I CONFINI CON LA LIBIA
Questo conduce a una recrudescenza di violenza che si concentra soprattutto lungo i confini porosi con la Libia e la Striscia di Gaza, ma che riecheggia anche nel cuore del Paese e nelle località turistiche che per anni sono stati la linfa dell'economia egiziana. Soprattutto a partire dal luglio 2013 - quando la deposizione dell'islamista Mohammed Morsi ha portato a un'escalation di violenza che ha colpito anche il Cairo, il suo distretto, il canale di Suez e il delta del Nilo- le minacce alla stabilità egiziana sono sempre più ibride.

Solo nei primi sei mesi del 2015 si sono verificati 721 attacchi terroristici, contro i 155 registrati nello stesso arco di tempo nel 2014 e i 36 del 2013. Se negli anni precedenti questi si erano concentrati soprattutto nella provincia del Nord Sinai ( dove nel 2013 si sono verificati il 67% degli incidenti e nel 2014 il 42%) lo scorso anno solo un terzo degli attacchi si è rivolto a questa provincia, confermando che la violenza si è estesa sempre di più a quelle regioni che negli anni precedenti erano ritenute più sicure.

L'OFFENSIVA
Per rispondere a queste minacce, il Cairo ha intrapreso una serie di campagne anti-terrorismo, in primis nel Sinai. Prima del crollo, il 31 ottobre, dell'aereo russo decollato dall'aeroporto di Sharm El Sheikh, queste sembravano essere riuscite se non altro a contenere l'avanzata di Wilayat al-Sinai, la cellula egiziana fedele alle truppe dell'autoproclamatosi “Stato islamico”. Il giallo attorno a questo evento nel quale hanno perso la vita 224 persone ha però messo in dubbio non solo la conoscenza egiziana dei networks jihadisti e delle loro capacità di sviluppo, ma anche il funzionamento e la lealtà del sistema di intelligence e di sicurezza nazionale. Ed è proprio sfruttando al meglio il dossier della lotta al Califfato e descrivendo l'Egitto come la pedina in grado di scongiurare il caos regionale che Al Sisi è riuscito a ottenere il sostegno delle cancellerie occidentali. In primis quella italiana, visto che Matteo Renzi è stato il primo leader occidentale ad atterrare al Cairo, nell'agosto 2014, per stringere le mani all'ex generale Al Sisi divenuto da poco nuovo raìs.

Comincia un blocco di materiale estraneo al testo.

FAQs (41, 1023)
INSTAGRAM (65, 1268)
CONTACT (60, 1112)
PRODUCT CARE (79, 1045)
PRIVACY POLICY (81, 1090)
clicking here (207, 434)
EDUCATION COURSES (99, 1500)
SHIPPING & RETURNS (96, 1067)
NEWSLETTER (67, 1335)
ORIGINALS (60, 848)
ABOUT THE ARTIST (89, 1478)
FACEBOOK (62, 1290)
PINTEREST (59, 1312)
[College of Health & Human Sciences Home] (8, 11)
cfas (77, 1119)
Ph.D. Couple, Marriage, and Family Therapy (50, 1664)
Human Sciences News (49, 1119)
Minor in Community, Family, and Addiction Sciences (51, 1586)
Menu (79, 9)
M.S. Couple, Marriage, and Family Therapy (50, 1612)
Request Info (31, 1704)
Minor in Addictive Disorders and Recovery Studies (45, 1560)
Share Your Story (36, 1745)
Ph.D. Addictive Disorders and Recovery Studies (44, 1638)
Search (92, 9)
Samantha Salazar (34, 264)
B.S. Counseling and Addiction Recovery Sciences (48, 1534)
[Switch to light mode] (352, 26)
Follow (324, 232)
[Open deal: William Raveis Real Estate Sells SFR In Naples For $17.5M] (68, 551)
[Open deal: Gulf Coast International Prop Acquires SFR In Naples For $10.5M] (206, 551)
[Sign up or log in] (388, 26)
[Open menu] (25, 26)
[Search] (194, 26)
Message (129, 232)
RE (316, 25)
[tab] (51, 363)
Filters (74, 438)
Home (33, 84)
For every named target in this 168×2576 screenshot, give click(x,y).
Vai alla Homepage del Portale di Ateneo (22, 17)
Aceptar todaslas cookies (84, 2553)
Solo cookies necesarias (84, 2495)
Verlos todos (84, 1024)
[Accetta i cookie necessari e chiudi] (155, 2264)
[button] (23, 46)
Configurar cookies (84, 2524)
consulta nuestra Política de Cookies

Il nuovo regime egiziano suscita però molte perplessità. La feroce repressione contro i Fratelli Musulmani (che pur clandestini stanno riorganizzando la loro leadership), i giornalisti, gli sparuti e sprovveduti liberali del Paese svela infatti l'emergere di un regime autoritario e non inclusivo. La sua stabilità ha non solo un prezzo altissimo in termini di diritti umani, ma anche una dubbia sostenibilità nel lungo periodo.